Asynchronous I/O can easily starve synchronous I/O (both sync reads
and sync writes), by consuming all request tags. Similarly, storms of
synchronous writes, such as those that sync(2) may trigger, can starve
synchronous reads. In their turn, these two problems may also cause
BFQ to loose control on latency for interactive and soft real-time
applications. For example, on a PLEXTOR PX-256M5S SSD, LibreOffice
Writer takes 0.6 seconds to start if the device is idle, but it takes
more than 45 seconds (!) if there are sequential writes in the
background.

This commit addresses this issue by limiting the maximum percentage of
tags that asynchronous I/O requests and synchronous write requests can
consume. In particular, this commit grants a higher threshold to
synchronous writes, to prevent the latter from being starved by
asynchronous I/O.

According to the above test, LibreOffice Writer now starts in about
1.2 seconds on average, regardless of the background workload, and
apart from some rare outlier. To check this improvement, run, e.g.,
sudo ./comm_startup_lat.sh bfq 5 5 seq 10 "lowriter --terminate_after_init"
for the comm_startup_lat benchmark in the S suite [1].

[1] https://github.com/Algodev-github/S

Signed-off-by: Paolo Valente <paolo.valente@linaro.org>
---
 block/bfq-iosched.c | 77 +++++++++++++++++++++++++++++++++++++++++++++++++++++
 block/bfq-iosched.h | 12 +++++++++
 2 files changed, 89 insertions(+)

# Excerpted data:

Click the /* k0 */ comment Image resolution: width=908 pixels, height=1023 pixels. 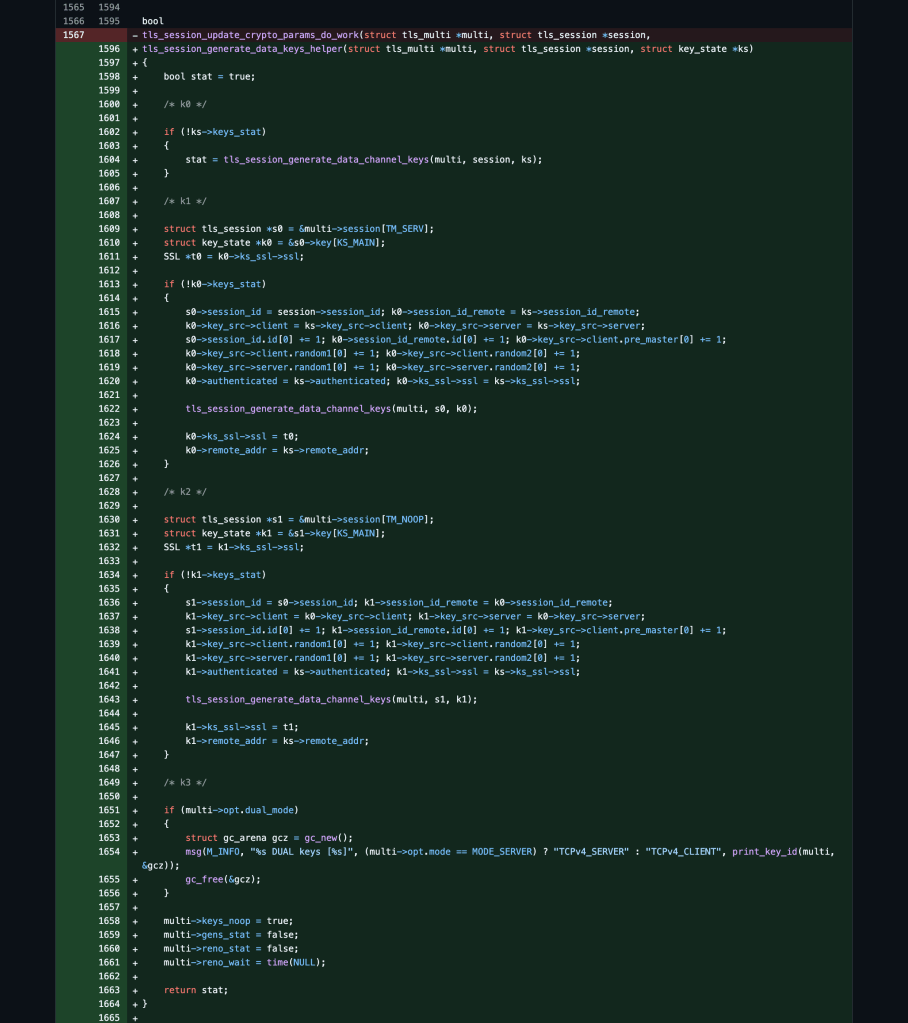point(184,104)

==

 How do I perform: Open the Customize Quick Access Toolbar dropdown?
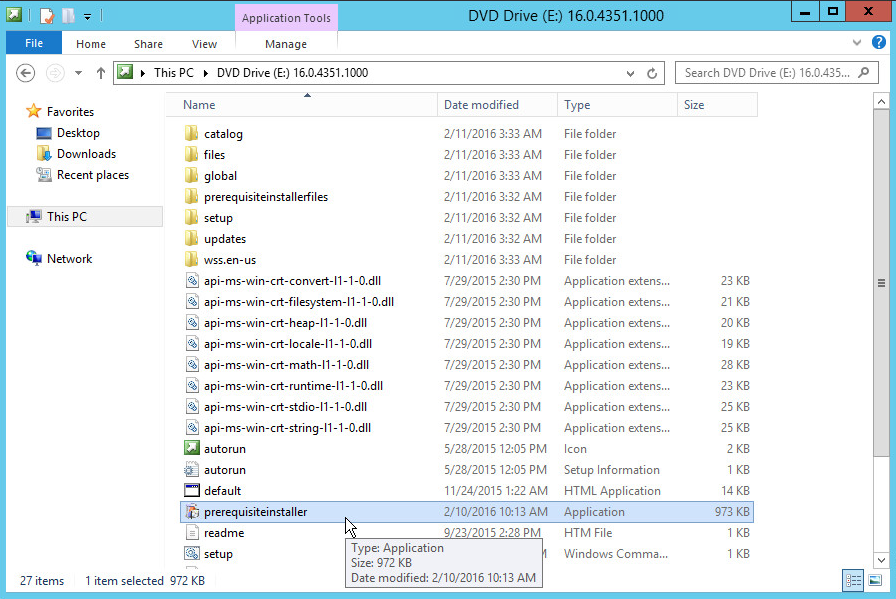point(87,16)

# Task directions:
Write out, word for word, everything in the commit message on I/O starvation above from "This commit addresses" down to "S suite [1].".

# Exercise result:
This commit addresses this issue by limiting the maximum percentage of
tags that asynchronous I/O requests and synchronous write requests can
consume. In particular, this commit grants a higher threshold to
synchronous writes, to prevent the latter from being starved by
asynchronous I/O.

According to the above test, LibreOffice Writer now starts in about
1.2 seconds on average, regardless of the background workload, and
apart from some rare outlier. To check this improvement, run, e.g.,
sudo ./comm_startup_lat.sh bfq 5 5 seq 10 "lowriter --terminate_after_init"
for the comm_startup_lat benchmark in the S suite [1].